Whether it’s lifestyle or conceptual, stills or motion, historical or whimsical, portraits or food, chances are that New York City-based photographer Will Strawser has mastered the technique. He has photographed projects for everyone from Kia to Converse, keeping creative and true to himself along the way. We asked Will a few questions about his career, his motivations, and what projects he would one day love to shoot.
Where are you from originally?
I was raised in the small town of Fredonia in Western NY. After high school, I attended the Rochester Institute of Photography and got my degree in Advertising Photography. After graduating, I moved to NYC to grow my photography business and make my career flourish.
How did you first get involved in photography/videography?

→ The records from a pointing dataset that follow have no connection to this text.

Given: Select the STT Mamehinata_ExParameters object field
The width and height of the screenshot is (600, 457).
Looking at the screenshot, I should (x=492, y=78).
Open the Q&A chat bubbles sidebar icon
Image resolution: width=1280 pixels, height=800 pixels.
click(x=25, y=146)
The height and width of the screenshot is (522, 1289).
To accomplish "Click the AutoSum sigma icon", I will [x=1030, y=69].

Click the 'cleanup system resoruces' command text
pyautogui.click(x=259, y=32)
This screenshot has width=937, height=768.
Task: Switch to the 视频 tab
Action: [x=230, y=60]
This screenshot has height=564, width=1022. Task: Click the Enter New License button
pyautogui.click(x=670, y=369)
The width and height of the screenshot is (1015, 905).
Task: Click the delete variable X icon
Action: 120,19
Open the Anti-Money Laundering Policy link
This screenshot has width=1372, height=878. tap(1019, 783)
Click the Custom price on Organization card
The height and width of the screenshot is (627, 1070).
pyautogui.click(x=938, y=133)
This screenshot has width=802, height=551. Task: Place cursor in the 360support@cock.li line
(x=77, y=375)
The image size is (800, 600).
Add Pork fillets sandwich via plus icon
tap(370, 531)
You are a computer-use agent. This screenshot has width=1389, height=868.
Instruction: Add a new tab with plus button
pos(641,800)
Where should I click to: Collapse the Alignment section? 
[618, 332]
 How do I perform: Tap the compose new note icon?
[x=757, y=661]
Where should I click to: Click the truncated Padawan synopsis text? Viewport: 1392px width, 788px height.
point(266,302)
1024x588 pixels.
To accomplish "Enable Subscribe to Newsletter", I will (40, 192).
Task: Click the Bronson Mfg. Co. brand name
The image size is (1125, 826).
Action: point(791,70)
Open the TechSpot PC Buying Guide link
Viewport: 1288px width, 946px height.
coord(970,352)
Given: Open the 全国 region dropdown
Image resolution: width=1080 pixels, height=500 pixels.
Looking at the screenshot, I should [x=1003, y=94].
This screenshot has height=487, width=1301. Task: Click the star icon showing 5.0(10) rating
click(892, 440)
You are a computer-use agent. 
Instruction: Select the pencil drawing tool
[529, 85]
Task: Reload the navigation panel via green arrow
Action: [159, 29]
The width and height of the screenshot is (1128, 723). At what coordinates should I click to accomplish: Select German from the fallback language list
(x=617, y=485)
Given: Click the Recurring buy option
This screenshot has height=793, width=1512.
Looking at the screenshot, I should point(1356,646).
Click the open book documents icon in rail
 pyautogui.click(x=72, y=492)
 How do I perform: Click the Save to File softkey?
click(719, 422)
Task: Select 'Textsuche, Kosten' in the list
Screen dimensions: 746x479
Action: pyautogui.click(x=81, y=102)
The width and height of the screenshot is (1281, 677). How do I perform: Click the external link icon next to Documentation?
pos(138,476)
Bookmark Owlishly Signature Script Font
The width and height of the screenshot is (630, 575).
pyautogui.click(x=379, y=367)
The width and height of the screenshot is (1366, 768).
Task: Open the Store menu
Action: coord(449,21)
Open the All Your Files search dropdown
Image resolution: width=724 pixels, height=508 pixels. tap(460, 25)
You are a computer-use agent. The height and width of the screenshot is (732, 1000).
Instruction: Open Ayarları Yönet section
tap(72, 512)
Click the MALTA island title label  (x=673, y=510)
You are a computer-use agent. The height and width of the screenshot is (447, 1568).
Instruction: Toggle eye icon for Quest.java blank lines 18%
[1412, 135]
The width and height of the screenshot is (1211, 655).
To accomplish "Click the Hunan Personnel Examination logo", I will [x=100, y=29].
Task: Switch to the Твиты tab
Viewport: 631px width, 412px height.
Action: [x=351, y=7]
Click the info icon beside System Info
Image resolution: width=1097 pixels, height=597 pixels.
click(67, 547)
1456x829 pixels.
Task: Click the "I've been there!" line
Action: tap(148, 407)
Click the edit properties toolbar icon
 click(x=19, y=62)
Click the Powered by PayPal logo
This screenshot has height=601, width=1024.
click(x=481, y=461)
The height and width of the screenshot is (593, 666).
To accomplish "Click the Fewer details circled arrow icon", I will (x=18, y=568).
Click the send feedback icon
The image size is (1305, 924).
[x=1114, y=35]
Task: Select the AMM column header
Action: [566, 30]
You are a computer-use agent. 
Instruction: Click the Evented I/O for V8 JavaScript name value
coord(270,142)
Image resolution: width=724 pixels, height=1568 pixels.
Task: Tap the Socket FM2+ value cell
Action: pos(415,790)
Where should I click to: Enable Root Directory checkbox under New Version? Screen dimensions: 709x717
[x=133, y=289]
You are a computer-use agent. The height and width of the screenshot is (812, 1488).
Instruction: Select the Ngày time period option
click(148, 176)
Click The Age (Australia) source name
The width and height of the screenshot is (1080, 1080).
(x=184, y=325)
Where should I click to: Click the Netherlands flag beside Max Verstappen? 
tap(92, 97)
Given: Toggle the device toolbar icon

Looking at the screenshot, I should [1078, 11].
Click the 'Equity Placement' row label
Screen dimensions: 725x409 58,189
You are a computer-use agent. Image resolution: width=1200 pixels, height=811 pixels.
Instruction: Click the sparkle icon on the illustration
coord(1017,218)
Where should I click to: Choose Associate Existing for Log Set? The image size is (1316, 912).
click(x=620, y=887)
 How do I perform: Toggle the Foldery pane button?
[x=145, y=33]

I first became interested in photography after buying an old Pentax K1000. I started out shooting 35mm black and white film and developing it myself. My sophomore year of high school, I took a black and white photography class, and from that point on I was hooked. I actually grew up on a farm, and after I caught the photography bug my father and I built a full black and white darkroom, complete with a Beseler 23CII enlarger, in a portion of the barn. I would spend endless nights in there enlarging negatives and experimenting with darkroom methods.
Describe the last picture you took.
Truthfully, the last photo I took was of my 10-year-old poodle mix Charlie looking adorable in his new dog sweater. Professionally though, the last photograph I took was for the March cover of the Washington Post Magazine.
What is the one piece of equipment you could never give up?
As odd as it might sound, the truest answer is probably gaffer tape. I would be screwed on so many shoots if that stuff didn’t exist. If we’re talking actual gear, then probably my trusty tripod. Cameras come and go, with new technology always phasing the other out, but a solid tripod will stick with you for awhile.
What genre of photography/videography do you typically shoot?
In still photography, I shoot a lot of portraiture, in studio and on location. I also do a lot of conceptual work with compositing. On the motion side of things, I really do shoot a wide variety, from interviews to tabletop food commercials.
What is your favorite shoot you’ve ever worked on?
One of my favorite shoots ever was a personal project that I photographed with American Civil War reenactors. We spent multiple days at a historic museum that is a functioning 1800’s town in upstate New York, working alongside some very dedicated reenactors. The images got used in a small book alongside the amazing writings of Thomas Bowers. It was an incredible experience getting to learn about this moment from our country’s past and live a few days in their shoes.
What is your favorite image/video you’ve ever taken?
One of my favorite videos we ever made was our piece with the boxer Willie “El Mongoose” Monroe Jr. Being able to tell his story to the world was exactly why I like being in this industry. It was a really eye-opening and uplifting experience working directly with such a truly dedicated athlete and overall humble person. It was one of those shoots where in the end everyone is chatting like old friends. By the end of the week, I knew we had captured something very special.
How would you say your work has evolved over time?
The main way my work has evolved over the years is the incorporation of motion. A lot of the time clients are now asking for motion capabilities at the same time as a still production. It’s been an incredibly fun transition, having the opportunity to tell stories in multiple frames instead of just one.
What’s the biggest challenge you’ve faced as a photographer/videographer?
The biggest challenge I think any modern photographer faces today is an ever-shifting amount of new technology and digital skill sets. The industry is changing fast, and changing every day, from new camera systems to new ways of compositing. You have to really stay abreast of all the new developments and industry trends.
What subject would you absolutely love to shoot?
I have a sincere fondness for period pieces and history. I would love to shoot still campaigns and direct motion shorts based in Ancient Rome, or maybe a series that paid homage to the Renaissance. There is something exciting and inspirational about working on a set that’s styled 600 years in the past.